Take David Hockney and his famous iPad paintings. Hockney has always embraced the new, from fax machine prints to photo collage. When digital painting apps first appeared, he was a pioneer in their use. Whether you are a fan or not, his enthusiasm is clear and he has been prolific in the use of digital painting, especially in the recent lockdown when he produced a series of seasonal paintings based at his home in Provence. They are all vividly coloured and loosely applied with chunky strokes that look clean and fresh.

Some of these iPad paintings can be seen in a new exhibition at the Fitzwilliam Museum in Cambridge called ‘Hockney’s Eye’. The exhibition takes its theme from a book and tv show from the 1990s, ‘Secret Knowledge’, in which he establishes that great artists of the past utilized lenses, and in particular, camera obscura, to capture the initial composition before painting a scene in the studio.

Personally, I don’t view this as controversial, but there are many artists, and non-artists, who view the use of lenses, for projecting or capturing an image, as cheating.

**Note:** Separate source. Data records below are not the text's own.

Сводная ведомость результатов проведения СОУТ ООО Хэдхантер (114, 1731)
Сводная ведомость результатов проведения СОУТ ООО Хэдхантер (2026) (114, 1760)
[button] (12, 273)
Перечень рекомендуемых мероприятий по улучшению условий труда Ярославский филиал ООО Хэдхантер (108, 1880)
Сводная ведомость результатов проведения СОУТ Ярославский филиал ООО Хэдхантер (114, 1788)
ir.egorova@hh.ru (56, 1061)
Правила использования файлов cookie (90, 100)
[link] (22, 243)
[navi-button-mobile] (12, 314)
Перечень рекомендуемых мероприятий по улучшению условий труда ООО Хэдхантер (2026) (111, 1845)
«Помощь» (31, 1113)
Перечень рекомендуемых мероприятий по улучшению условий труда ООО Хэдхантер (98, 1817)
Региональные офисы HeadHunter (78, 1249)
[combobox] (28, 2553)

PictureAnnunciation II by David Hockney (after Fra Angelico)
​Canaletto broke down his complex Venetian vistas into a series of camera obscura tracings, before compositing them into a single scene for painting. Similarly, Vermeer ensured accurate perspective in his simple domestic settings using lenses before committing to paint. Why should we think any less of them as artists? No skill has been lost in the quest for accuracy as the translation of image to sketch involves just as many decisions about which marks to include or omit. The painting process itself still forms the backbone of the artwork.

​Hockney’s Eye takes subjects, such as perspective and optical aids, and discusses them through the use of diagrams, film or models alongside works by Hockney and old masters from the Fitzwilliam collection (though there are notable loans such as ‘The Avenue at Middelharnis’ by Hobbema). 
Picture
The Avenue at Middelharnis by Meindert Hobbema and After Hobbema (Useful Knowledge) by David Hockney

​Though an interesting and informative display, Hockney’s work ultimately falls short when shown alongside classical paintings. His ideas are novel and his play with colours and perspective exciting, but these are not his best pieces and look clumsy in comparison (his portraits, perhaps, being the exception).

Overall, though, the exhibition is worth a look at. It might make you see well known paintings through fresh eyes and even convince you that ‘copying’ from a photo isn’t such a bad thing after all!  
​
Hockney’s Eye, Fitzwilliam Museum, Cambridge till 29th August 2022.